Hospitals up in arms over cancer drug distribution changes

Hospitals are in an uproar over Genetech's plan change its distribution channels for cancer drugs, fearing it will greatly increase their prices, Time magazine has reported.

Genentech informed hospitals in September that they will no longer be able to purchase Avastin, Herceptin and Rituxan through the wholesalers they normally use, and will have to turn to specialty distributors instead, according to Time. Genentech reaped about $13.6 billion in total sales among those drugs last year

"Our blunt estimate: It will cost $300 million more in the U.S. overnight in what folks are paying for these lifesaving drugs," Pete Allen, a senior vice president for Novation, a group purchaser that focuses on drug contracts, told Time. Allen estimated that the price increase would cost hospitals $50 million alone.

"We do believe this is the best distribution model for these medicines," Charlotte Arnold, Genentech's associate director of corporate relations, told Time. "We understand that there maybe is a business impact on hospitals." Arnold added that it distributed its newer cancer drugs in a similar manner.

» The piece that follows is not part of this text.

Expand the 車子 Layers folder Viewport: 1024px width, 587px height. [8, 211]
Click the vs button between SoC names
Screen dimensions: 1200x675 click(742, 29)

Cancer drugs already are extremely pricey, and hospitals themselves have come under fire for some of their own pricing practices. However, the provider community has expressed concerns that the change in distributors could impact patient care.

"We have concerns that this decision could undermine patient care due to potential delays in therapy. With fewer distribution locations and medications no longer arriving via the dailywholesale order, the drug arrival time to providers will be slowed, forcing hospitals and other providers to stockpile additional supplies to avoid a shortage," the American Hospital Association, the Federation of American Hospitals and other hospital lobbies said in a letter sent to Genentech CEO Ian Clark.

"Medications ordered a day in advance may not arrive in time for appointments the next day. Also, a hospital may not be able to afford to keep a large supply of these drugs on hand and, thus, may not have the flexibility to provide treatment for new patients."

The letter asked Clark to reverse the decision.

Editor's Note: An earlier version of this article incorrectly stated that hospitals would no longer be able to purchase drugs from specialty distributors.